Anomalous, non-Gaussian tracer diffusion in heterogeneously crowded environments

TL;DR

This study uses extensive simulations to explore how heterogeneous crowding in biological environments causes anomalous, non-Gaussian diffusion of particles, revealing asymmetric spreading and position-dependent diffusivity relevant to cellular processes.

Contribution

The paper demonstrates how heterogeneously crowded environments induce anomalous, non-Gaussian tracer diffusion with position-dependent properties, supported by comprehensive simulation analysis.

Findings

Heterogeneous crowder distributions cause strongly non-Gaussian diffusion.

Tracer spreading is highly asymmetric at moderate crowding levels.

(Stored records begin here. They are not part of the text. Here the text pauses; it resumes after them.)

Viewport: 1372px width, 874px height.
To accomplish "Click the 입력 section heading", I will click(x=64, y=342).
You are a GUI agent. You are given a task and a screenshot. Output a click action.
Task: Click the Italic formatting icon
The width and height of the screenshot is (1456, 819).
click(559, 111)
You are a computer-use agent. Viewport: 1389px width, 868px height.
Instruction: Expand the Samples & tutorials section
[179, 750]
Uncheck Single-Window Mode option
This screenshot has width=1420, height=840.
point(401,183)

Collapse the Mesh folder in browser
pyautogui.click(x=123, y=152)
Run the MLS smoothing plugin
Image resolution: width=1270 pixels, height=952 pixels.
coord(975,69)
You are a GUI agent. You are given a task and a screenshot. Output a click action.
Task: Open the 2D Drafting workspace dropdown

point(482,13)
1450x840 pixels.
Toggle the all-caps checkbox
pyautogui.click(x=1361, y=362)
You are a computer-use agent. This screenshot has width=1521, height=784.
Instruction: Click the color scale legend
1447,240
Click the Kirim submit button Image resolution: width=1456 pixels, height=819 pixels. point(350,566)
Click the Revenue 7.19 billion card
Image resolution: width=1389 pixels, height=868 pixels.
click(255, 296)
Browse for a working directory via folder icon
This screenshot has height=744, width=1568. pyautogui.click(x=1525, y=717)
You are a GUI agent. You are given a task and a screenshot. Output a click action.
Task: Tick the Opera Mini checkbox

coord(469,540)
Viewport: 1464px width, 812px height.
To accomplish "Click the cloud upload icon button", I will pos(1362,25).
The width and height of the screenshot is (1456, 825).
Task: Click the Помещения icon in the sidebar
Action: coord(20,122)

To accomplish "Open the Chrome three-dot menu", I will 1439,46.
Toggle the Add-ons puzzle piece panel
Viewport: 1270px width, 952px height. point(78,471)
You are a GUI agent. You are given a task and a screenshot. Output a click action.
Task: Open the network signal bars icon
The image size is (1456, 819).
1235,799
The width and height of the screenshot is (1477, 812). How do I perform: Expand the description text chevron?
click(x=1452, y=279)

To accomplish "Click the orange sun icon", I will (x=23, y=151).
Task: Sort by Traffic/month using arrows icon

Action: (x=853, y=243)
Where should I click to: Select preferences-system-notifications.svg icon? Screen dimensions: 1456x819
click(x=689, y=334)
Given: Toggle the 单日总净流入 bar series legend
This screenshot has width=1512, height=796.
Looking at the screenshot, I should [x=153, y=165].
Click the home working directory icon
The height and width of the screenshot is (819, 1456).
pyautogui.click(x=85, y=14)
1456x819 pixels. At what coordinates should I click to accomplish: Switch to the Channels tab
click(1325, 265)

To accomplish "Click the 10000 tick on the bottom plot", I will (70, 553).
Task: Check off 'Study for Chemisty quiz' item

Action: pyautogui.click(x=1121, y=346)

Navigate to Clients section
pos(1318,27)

Diffusivity varies with position in the crowded domain.

Abstract

A topic of intense current investigation pursues the question how the highly crowded environment of biological cells affects the dynamic properties of passively diffusing particles. Motivated by recent experiments we report results of extensive simulations of the motion of a finite sized tracer particle in a heterogeneously crowded environment. For given spatial distributions of monodisperse crowders we demonstrate how anomalous diffusion with strongly non-Gaussian features arises in this model system. We investigate both biologically relevant situations of particles released either at the surface of an inner domain (nucleus), or at the outer boundary (cell membrane), exhibiting distinctly different behaviour of the observed anomalous diffusion for heterogeneous crowder distributions. Specifically we reveal an extremely asymmetric spreading of the tracer even at moderate crowding fractions. In addition to the standard mean squared displacement and the local diffusion exponent of the tracer particles we investigate the magnitude and the amplitude scatter of the time averaged mean squared displacement of individual trajectories, the non-Gaussianity parameter, and the van Hove correlation function of the particle displacements. We also quantify how the average tracer diffusivity varies with the position in the domain with heterogeneous radial distribution of the crowders and examine the behaviour of the survival probability and the dynamics of first passage events of the tracer. Finally, we discuss the relevance of our results to single particle tracking measurements in biological cells.